John frowned, following his line of sight. "Why do you-"
"We'll start with the kitchen," Sherlock headed off in that direction. "Process of elimination, we'll look into every room and wing we can. Get to know old Ignatius. Whatever we can't find must be in that room."
John followed after him. "Is that all?"
"What else is there?"
"An escape, Sherlock," said John. "We've got to get all these people out of here."
"Ah, yes, that too," Sherlock brushed him off and picked up his pace.
By the time John had caught up to him again, Sherlock was already at the door to the kitchen. The deep blue of the slitted light inside was a stark contrast with the warm tones outside. Their silhouettes fell on the floor in a halo of gold against indigo. Slowly, Sherlock closed the door, and cut off the noise from outside.

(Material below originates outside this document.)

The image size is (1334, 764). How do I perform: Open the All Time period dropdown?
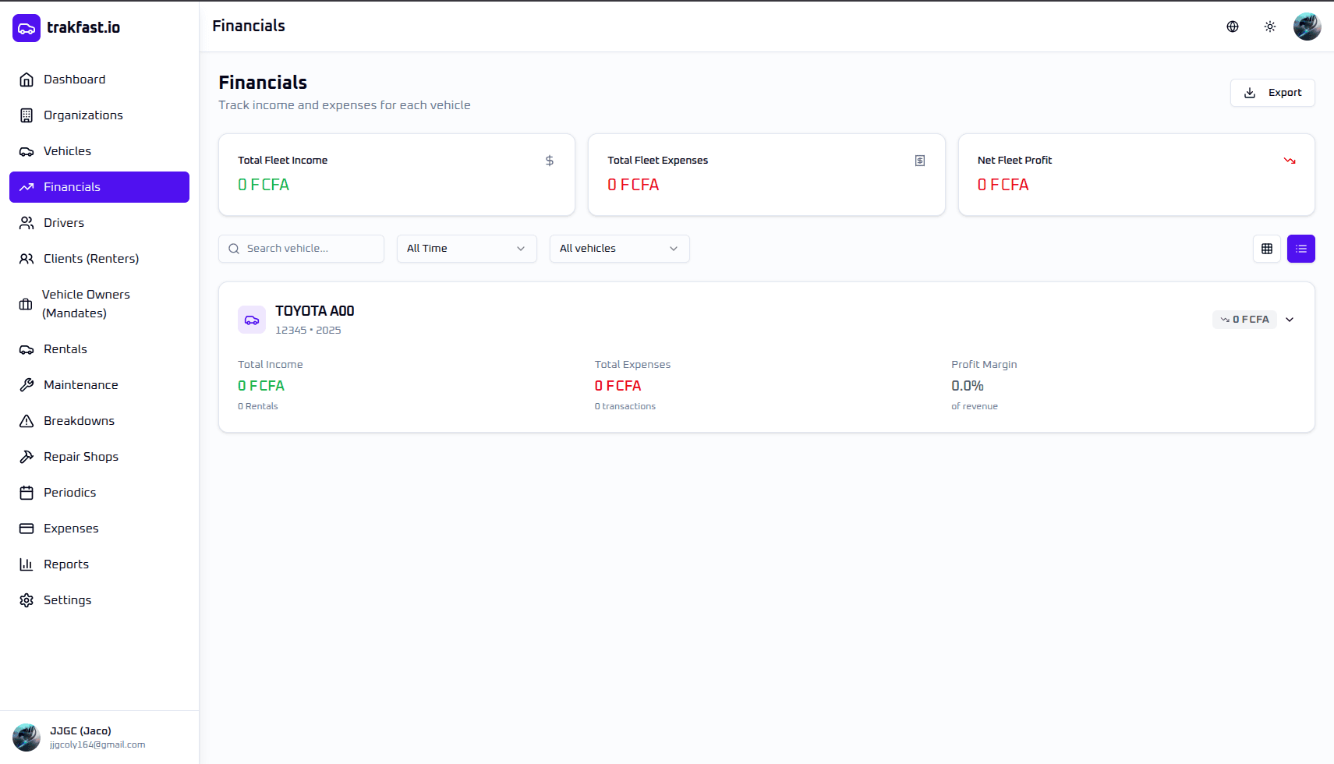pyautogui.click(x=466, y=249)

"Don't touch anything," Sherlock whispered. With a lithe step, he made his way toward the boarded up windows. "No signs of insect damage, but the wood is brittle and the nails are rusted. Square heads, made of iron. It's been boarded for at least a hundred years," he spoke aloud as he brushed his fingers between the planks. Predictably, coated with dust. Sherlock took a strong grip on either end of the middle board, braced his foot on the wall, and pulled back. The wood crumbled under the minute force, exploding into a cloud of dust and splinters. Sherlock coughed roughly, covering his mouth with his sleeve. Holding his breath this time, he pulled off four more planks. The room grew steadily more silver.
Finally turning away from the window, Sherlock looked about the kitchen again. "Alright. Anything out of the ordinary, anywhere the dust has been disturbed, I need it know. Look everywhere."

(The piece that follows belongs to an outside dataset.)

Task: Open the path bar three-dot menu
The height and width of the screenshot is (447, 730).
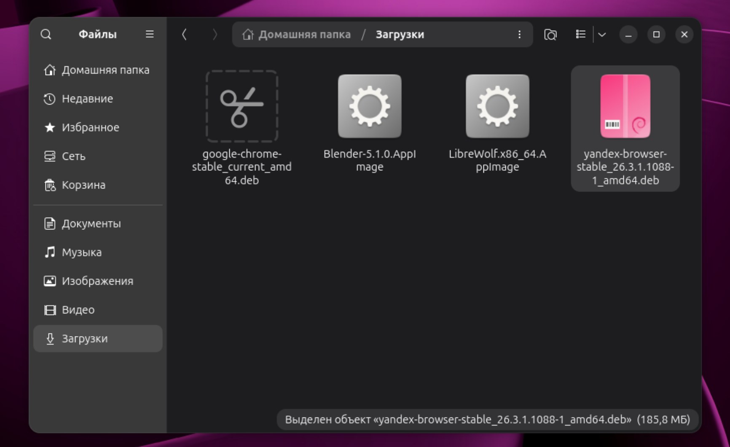Action: click(x=519, y=35)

John glared back at him. "You told me not to touch anything."
Sherlock turned his back to John, already fixated on a door against the far wall. He tried the handle. Locked. "Don't touch anything important."
"How the hell am I supposed to kno-"
"Stop being difficult for the sake of it and help me," Sherlock hissed as he moved on to the next door.
John cracked his jaw, debating for a moment whether or not he'd be within his right to be even more difficult now. In the end, though he decided yes, he gave in. With Sherlock working on the opposite side of the room, John knelt down at the boilers and cautiously opened up the little cast iron doors beneath the brickwork and the pots. To be quite honest, he half expected a rabid badger or a colony of spiders to lurch out at him, but it was thankfully still inside. John couldn't see much, had to angle his head so he could peer inside without blocking the light. "Well," he began, "there are charred logs still sat on the grating, and there are ash and coals underneath, but they're all dead cold. Haven't been used in quite a while,"
"Good," Sherlock encouraged somewhere behind him, "keep going." There was another rattling of a door knob.
John grunted as he pushed himself up. "Uhm," he cast his eyes about, "there's a firewood box in the corner- again, undisturbed, but it's full. So... whoever had been using this last must have had the intention to keep using it. Otherwise they would have just let the supply run out."
"Very good," said Sherlock, further away now. "But..."
"But the party food hasn't come from here, and besides that, it doesn't look like anyone's cooked in here for decades. So, they didn't just stop using it because it was outdated. They left suddenly, which... doesn't make any sense, because Bell is living here with a staff. It's like life just cut off," John mused out loud. "Still, I don't see how this he-" his voice cut off in a choking sound as he turned to find that Sherlock was gone.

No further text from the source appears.